もちろん、レオンさんはその岩から走って逃げるしか無いわけで、

ああ、死んでてなければいいけど、と思いながら私も走り出そうとした、その時、がっと腕を捕まれる。
え?と腕を見ると、村人が私の腕をシッカリと掴んでいた。
離せ!と思いきり体をふるが、もう一人いた村人に、脇から抱えられてしまう。

「やだ!離せ変態!」

ガンガンと刀の鞘で村人の背中を殴るが、全く効いて居ないようだ。
そのまま私はまた村に連れていかれてしまった。

「うごっ!!!!痛いなぁ!もっとそっと置けばかぁ!」

ポイッと投げられて、危うく床とキスしそうになったので、村人に怒鳴ると、ガバッと首を捕まれた。

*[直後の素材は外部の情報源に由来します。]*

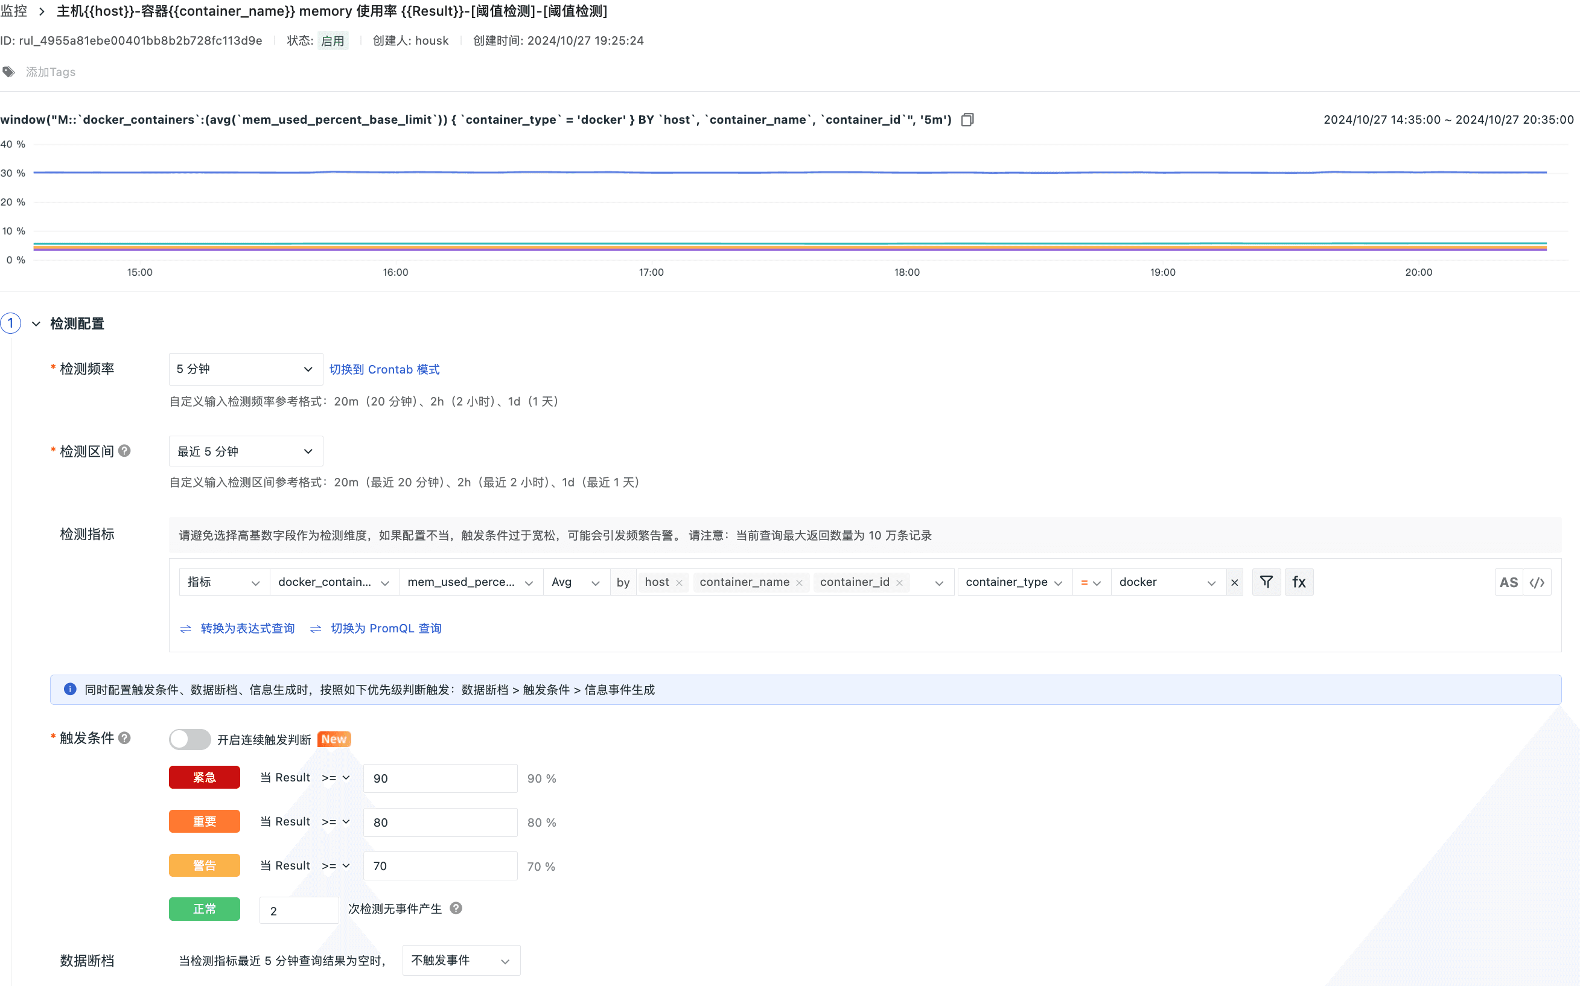Click the AS alias button
This screenshot has width=1580, height=986.
[x=1508, y=582]
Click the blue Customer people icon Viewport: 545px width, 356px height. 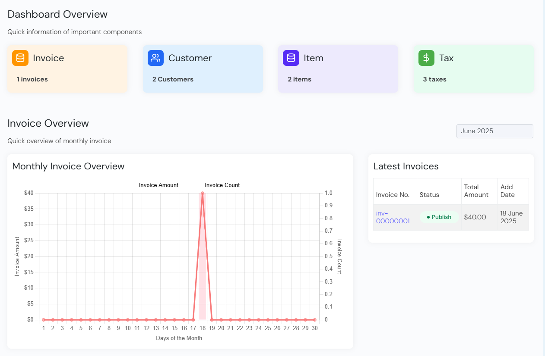(155, 58)
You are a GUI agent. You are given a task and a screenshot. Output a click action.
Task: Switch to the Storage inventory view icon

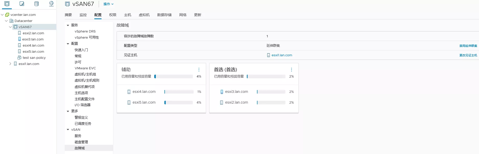click(x=37, y=4)

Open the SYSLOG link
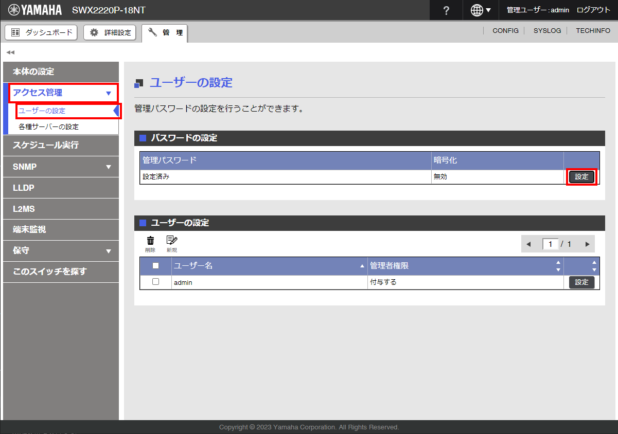(x=547, y=31)
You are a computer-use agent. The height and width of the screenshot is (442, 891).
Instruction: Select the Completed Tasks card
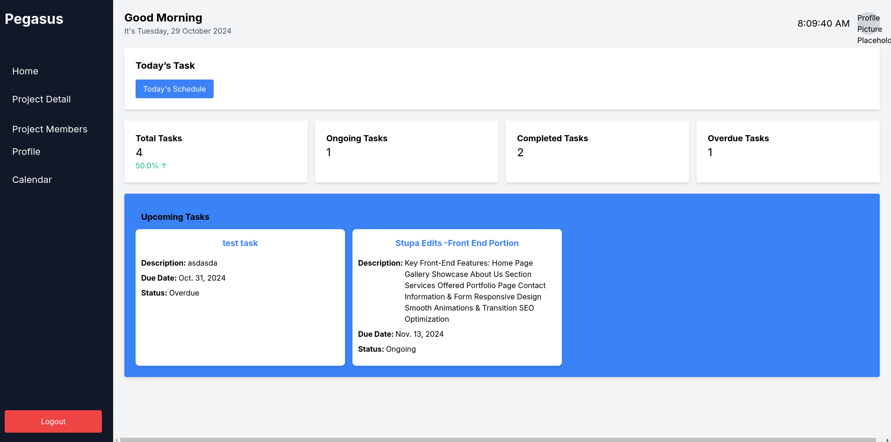point(597,152)
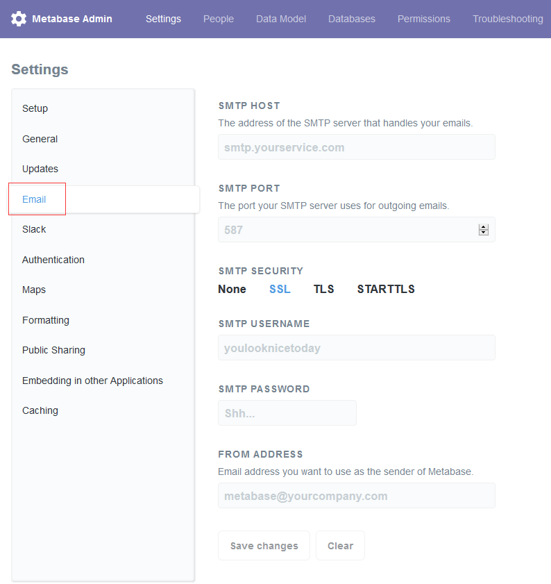Viewport: 551px width, 584px height.
Task: Click the From Address input
Action: pos(356,496)
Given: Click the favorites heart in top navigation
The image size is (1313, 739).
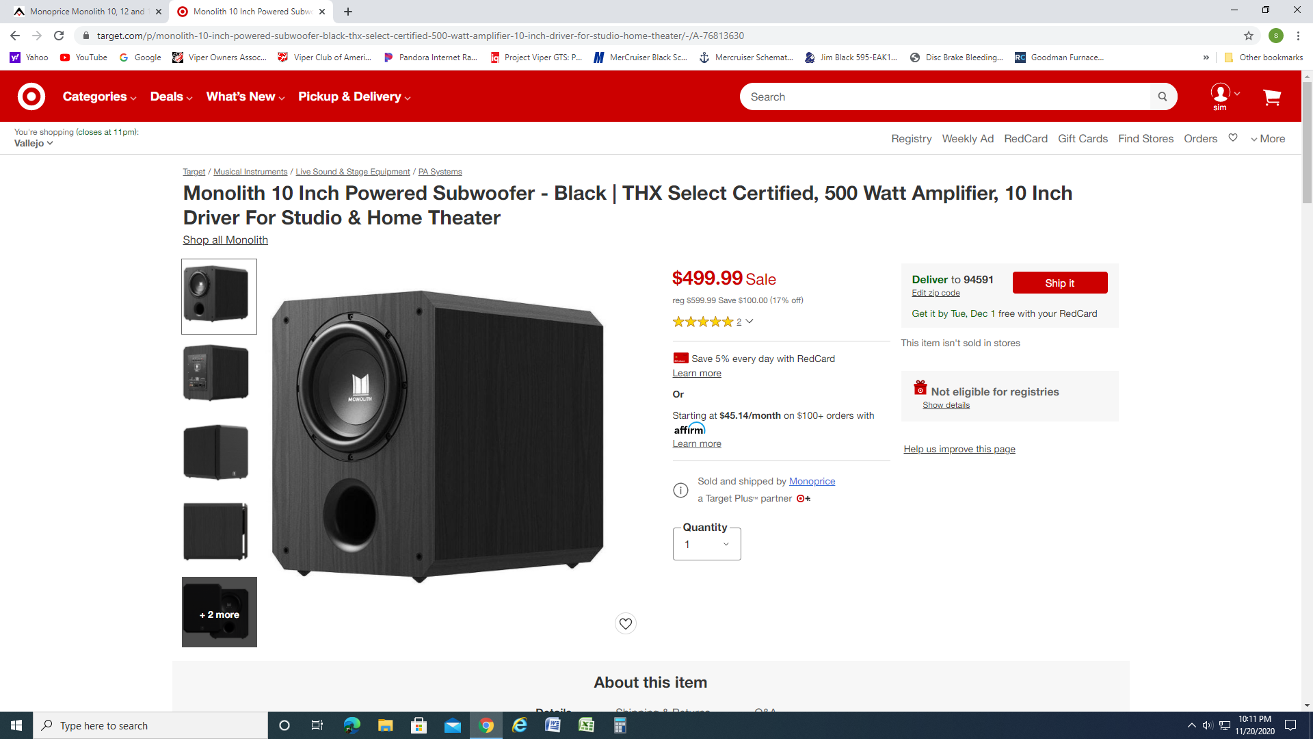Looking at the screenshot, I should click(x=1233, y=138).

「うわぁぁあああ!ごごごめんなさい!!!殺さないでっ!」

バタバタと暴れても村人2人に押さえつけられる。そして、何処からか出てきた邪教徒の手には、あのプラーガの卵が入っているであろう注射器が握られていた。

「あー、ヤメテ!それヤメテ!絶対プラーガ入ってるって!やめ、ふがっ!」

ぎゃあぎゃあと騒ぐ私の口に村人がハンカチのようなものを押し付ける。
あ、これってサスペンスドラマとかで犯が良く使うやつじゃないんですか?
口を塞がれ、体を抑えられてもなおも続ける私の抗議も虚しく、注射器は私の首にプツリとさされてしまった。
それからすぐに意識がくらくらと遠のくように揺れる。


あー、殺す。起きたら絶対殺す。